Nvidia’s operations and ambitions in chip manufacturing are deeply intertwined with TSMC (Taiwan Semiconductor Manufacturing Company), a leading foundry specializing in semiconductor manufacturing. Nvidia relies on TSMC’s advanced technology, notably its CoWoS (Chip on Wafer on Substrate) packaging technology, to produce its high-performance processors. CoWoS is an advanced packaging solution that enables the integration of different types of chips, such as CPU, GPU, and memory, into a single module, significantly enhancing performance and energy efficiency.

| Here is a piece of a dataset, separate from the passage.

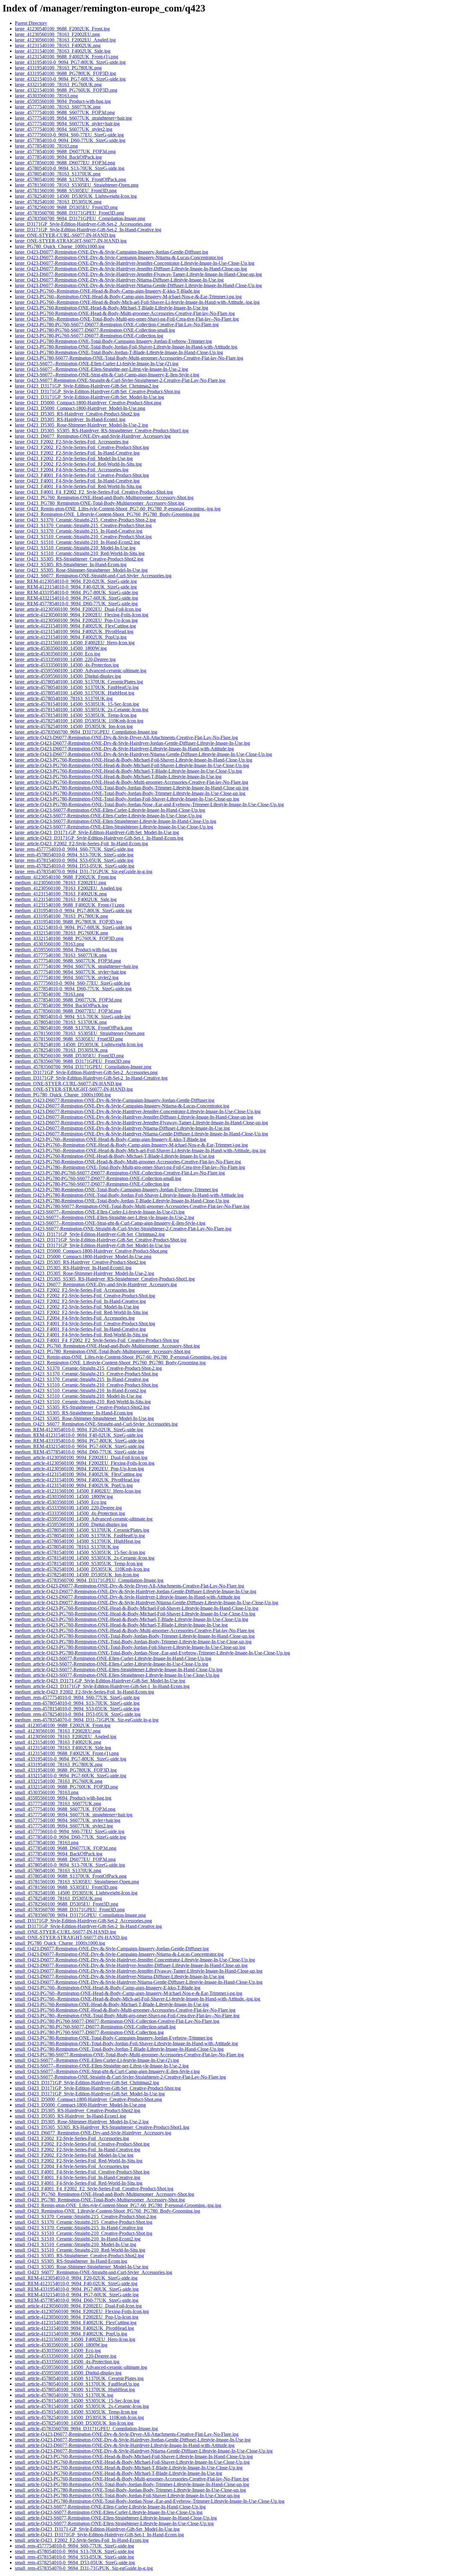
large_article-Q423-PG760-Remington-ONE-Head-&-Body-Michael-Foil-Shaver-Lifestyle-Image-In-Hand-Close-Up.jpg (133, 759)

However, the soaring demand for Nvidia’s processors, fueled by the growth in AI applications, has led to a bottleneck at TSMC. Despite TSMC’s status as a leading foundry with cutting-edge manufacturing capabilities, it struggles to meet the overwhelming demand from Nvidia and other tech giants, resulting in extended delivery times for chip orders. This situation has opened the door for other major foundry players, such as Samsung, to capitalize on the opportunity. Samsung, with its own advanced semiconductor manufacturing capabilities, is keenly eyeing this space, aiming to attract companies that are facing delays with TSMC and are in search of alternative manufacturing partners to meet their production needs. This dynamic illustrates the competitive and interconnected landscape of the semiconductor industry, where supply chain relationships and manufacturing capacities play critical roles.

Further down the supply chain, companies specializing in advanced packaging seems to experience a limited boost from these technological shifts. This advantage stems from the increased demand for sophisticated packaging solutions that can accommodate the complex requirements of next-generation semiconductor devices.

The impact at the substrate level of the supply chain is still to be measured. Despite the heightened activity in the semiconductor space, substrate manufacturers seem not to have seen a corresponding increase in demand. This situation might be attributed to high substrate inventory levels, keeping their prices low. With the semiconductor shortage coming to an end, the era of skyrocketing substrate prices has also concluded.

The surge in generative AI, especially through Large Language Models (LLMs), has sparked debate over their substantial energy consumption. The shift towards smaller and optimized LLMs for diverse end systems raises hopes for efficiency gains. This trend could accelerate the move towards neuromorphic computing, promising a more energy-efficient approach by emulating the brain’s neural architecture.